Written request.
Can you rewrite everything from the line containing "This screenshot has width=1464, height=633." down to the line containing "click(248, 64)" as a Markdown table with the columns Row and Item Line, leaving out any blank lines?

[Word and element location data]
•••

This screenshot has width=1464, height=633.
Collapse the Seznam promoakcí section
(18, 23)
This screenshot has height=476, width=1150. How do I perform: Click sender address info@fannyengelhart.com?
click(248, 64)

•••

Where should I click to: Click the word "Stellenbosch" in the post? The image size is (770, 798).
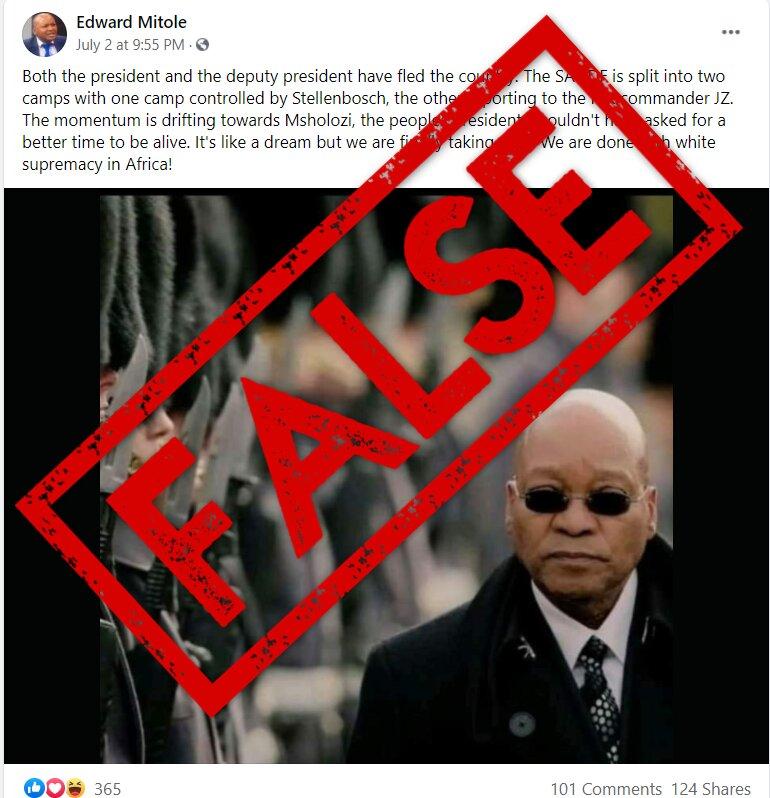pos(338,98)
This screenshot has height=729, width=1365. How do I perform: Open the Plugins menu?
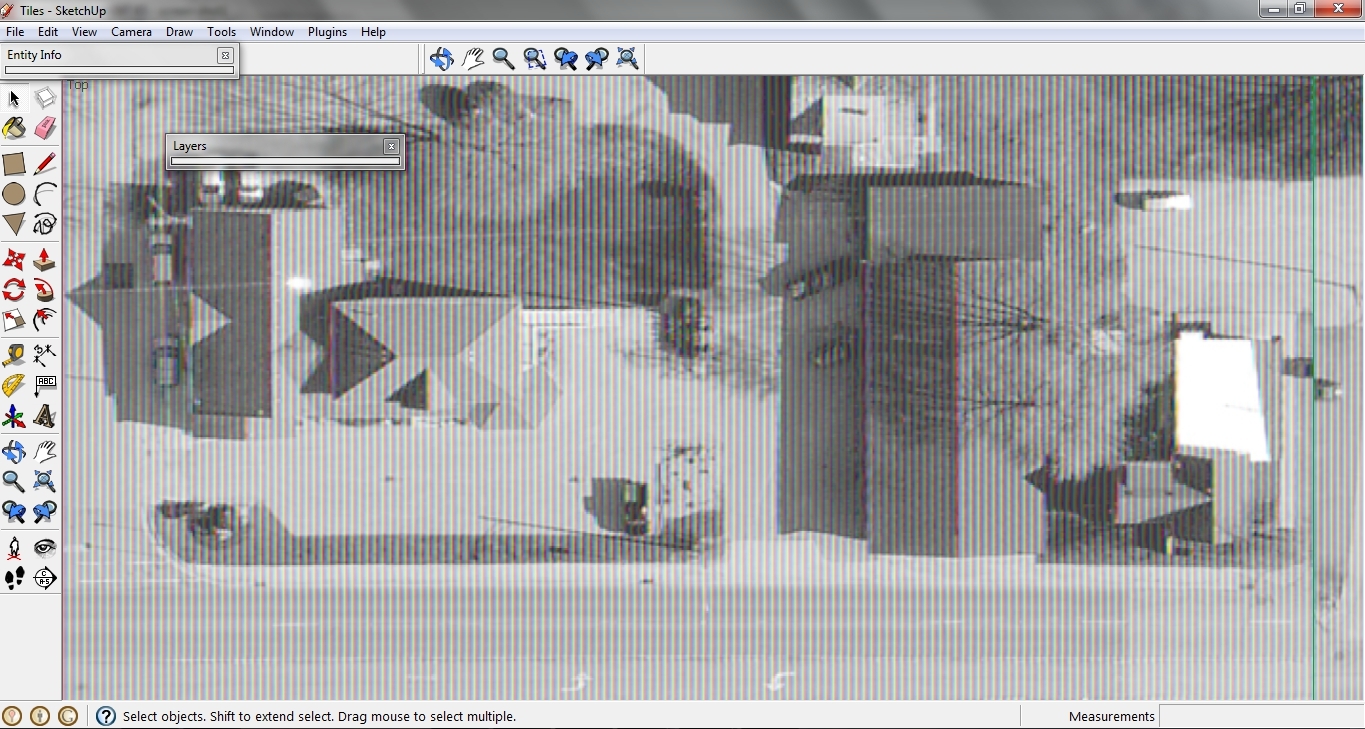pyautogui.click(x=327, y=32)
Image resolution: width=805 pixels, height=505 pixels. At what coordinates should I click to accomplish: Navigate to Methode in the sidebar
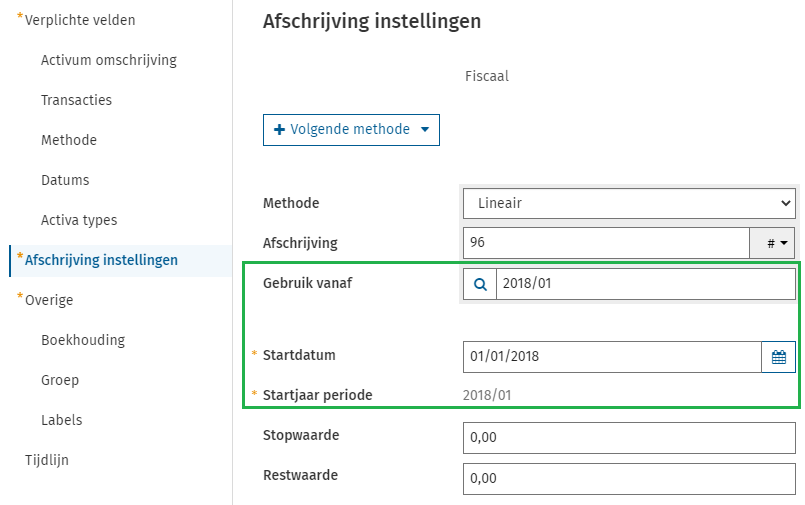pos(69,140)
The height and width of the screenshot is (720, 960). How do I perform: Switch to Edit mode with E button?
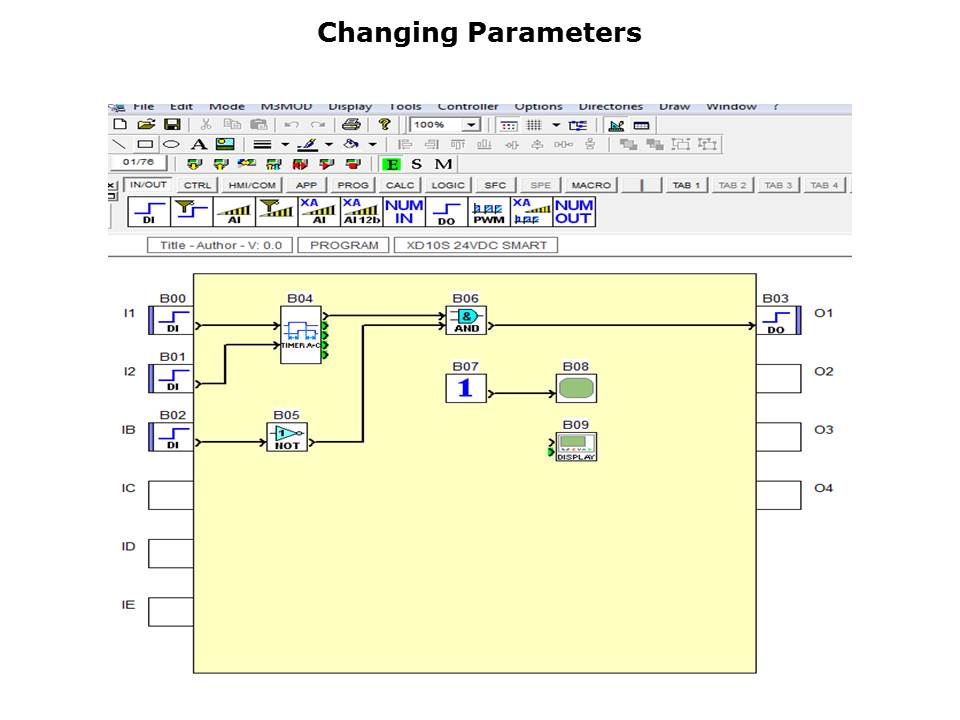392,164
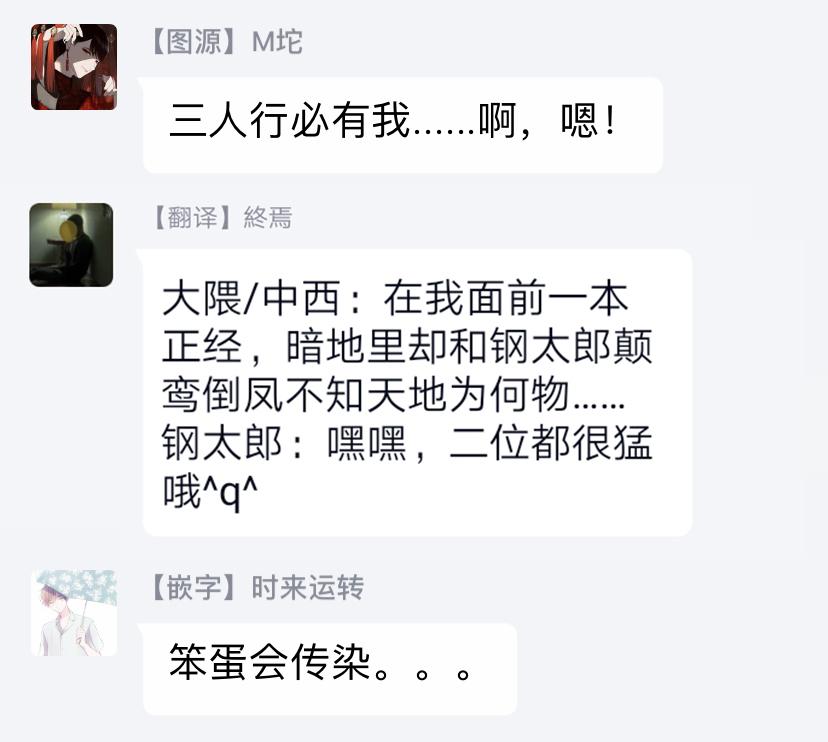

•••

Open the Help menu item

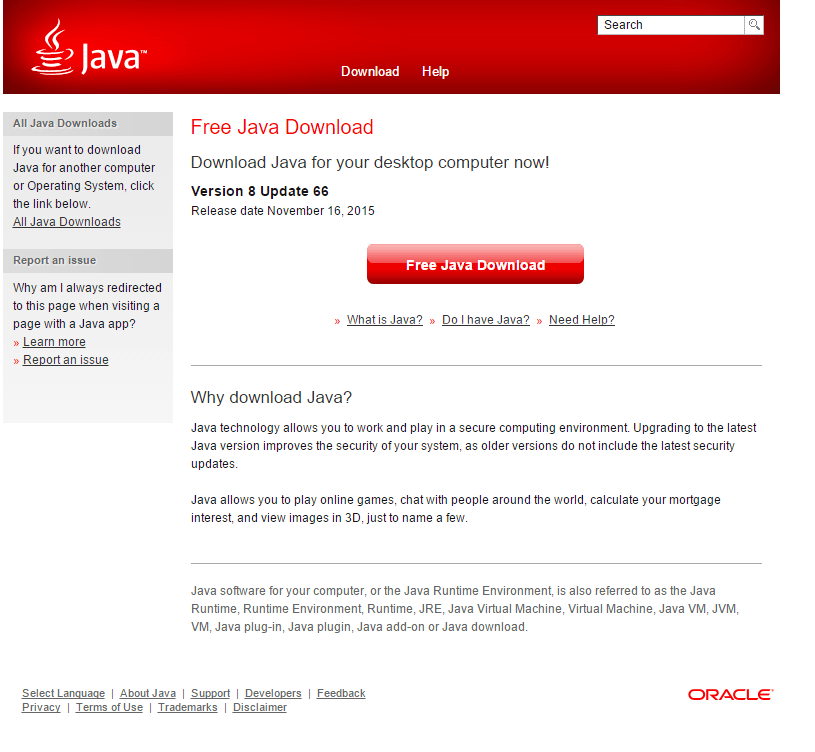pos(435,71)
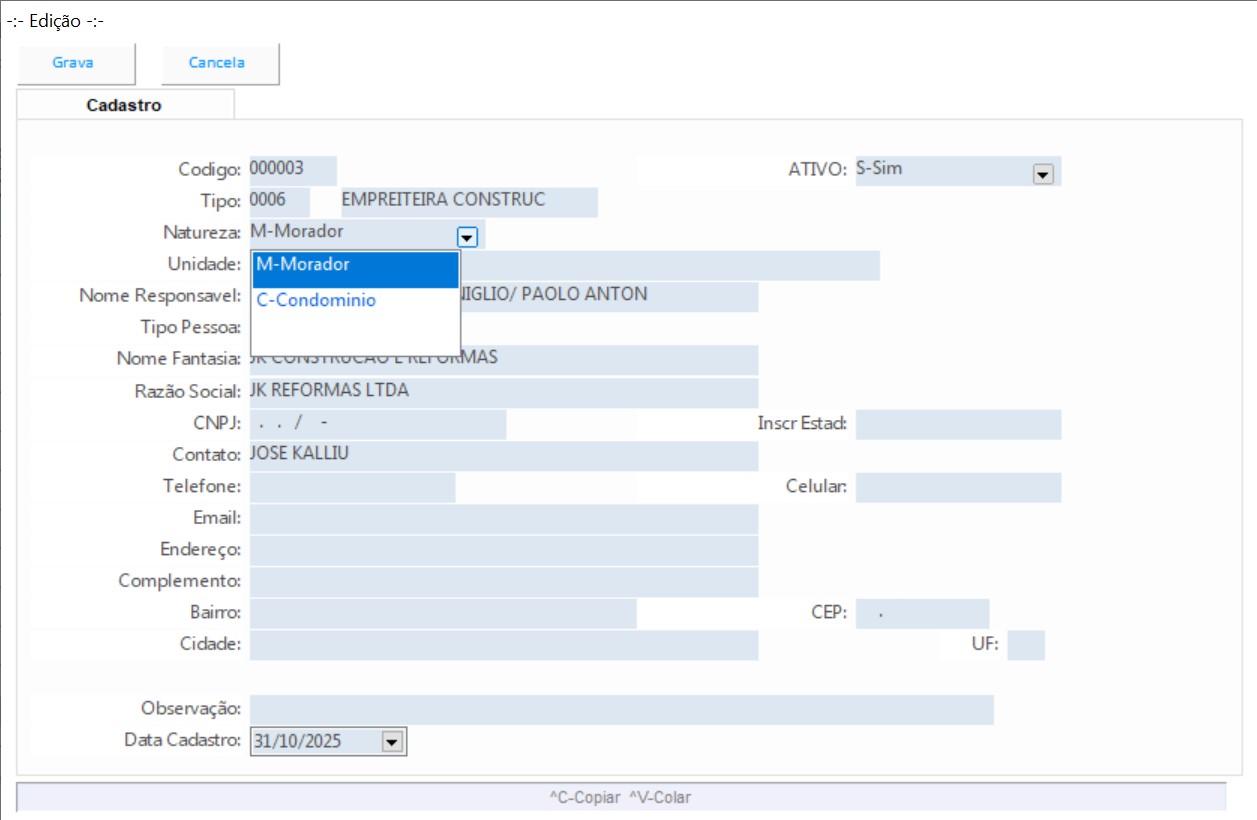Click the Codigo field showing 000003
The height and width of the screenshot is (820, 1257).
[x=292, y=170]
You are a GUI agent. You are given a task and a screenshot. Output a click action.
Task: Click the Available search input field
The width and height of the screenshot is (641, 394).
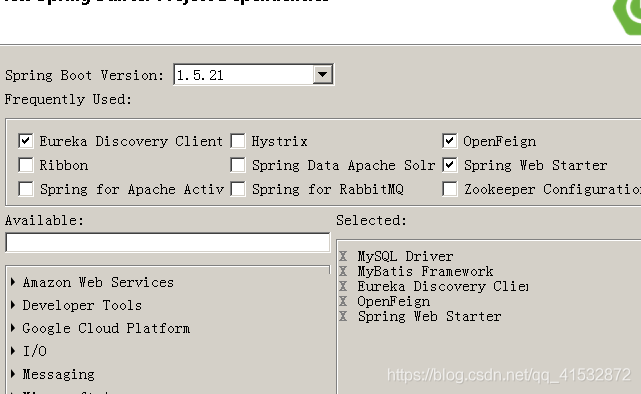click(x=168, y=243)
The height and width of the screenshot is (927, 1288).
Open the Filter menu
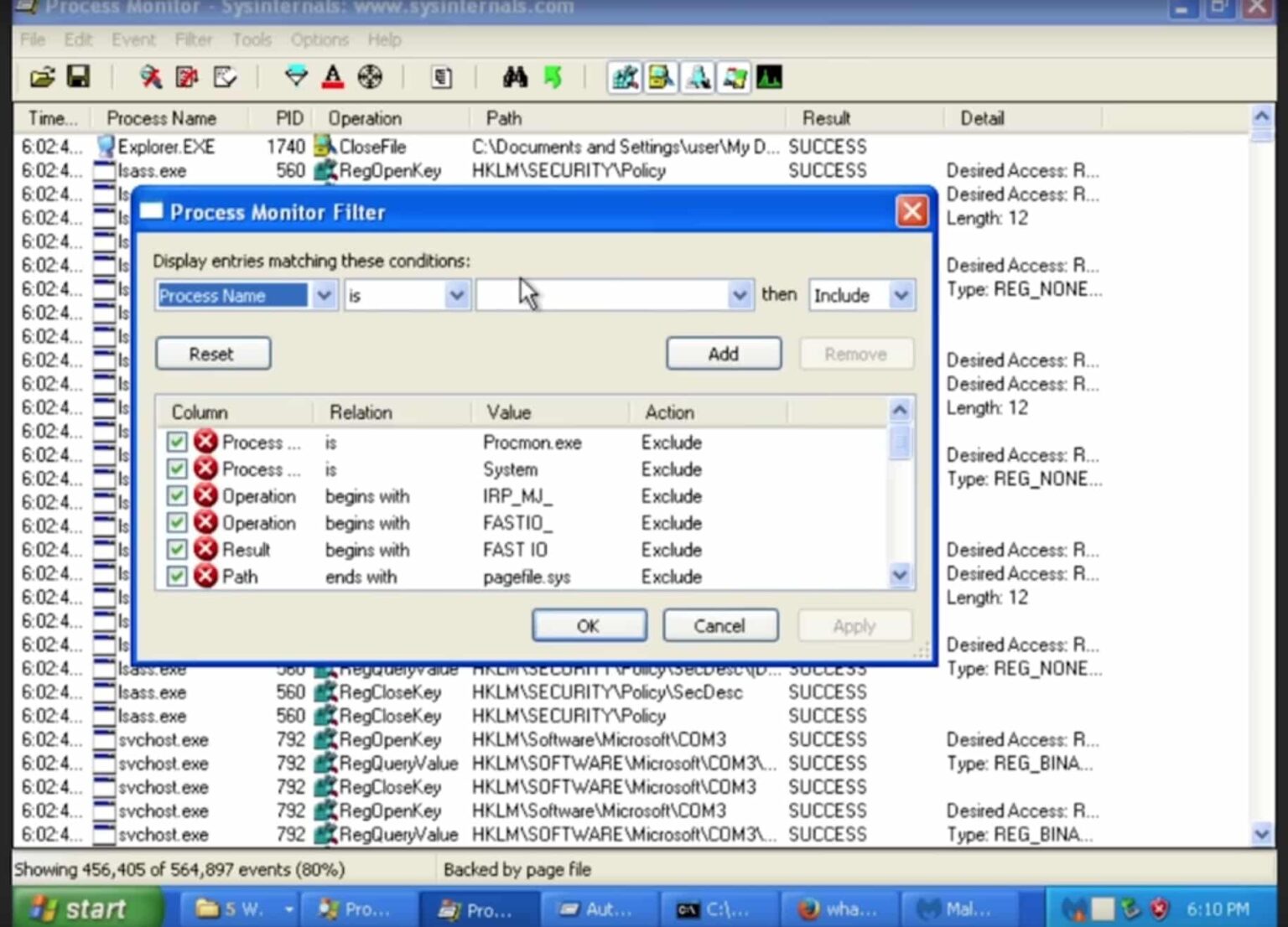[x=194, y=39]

•••

Exercise solution.
| Row | Item Line |
|---|---|
| 1 | This screenshot has width=1464, height=633. |
| 2 | Collapse the Seznam promoakcí section |
| 3 | (18, 23) |
| 4 | This screenshot has height=476, width=1150. How do I perform: Click sender address info@fannyengelhart.com? |
| 5 | click(248, 64) |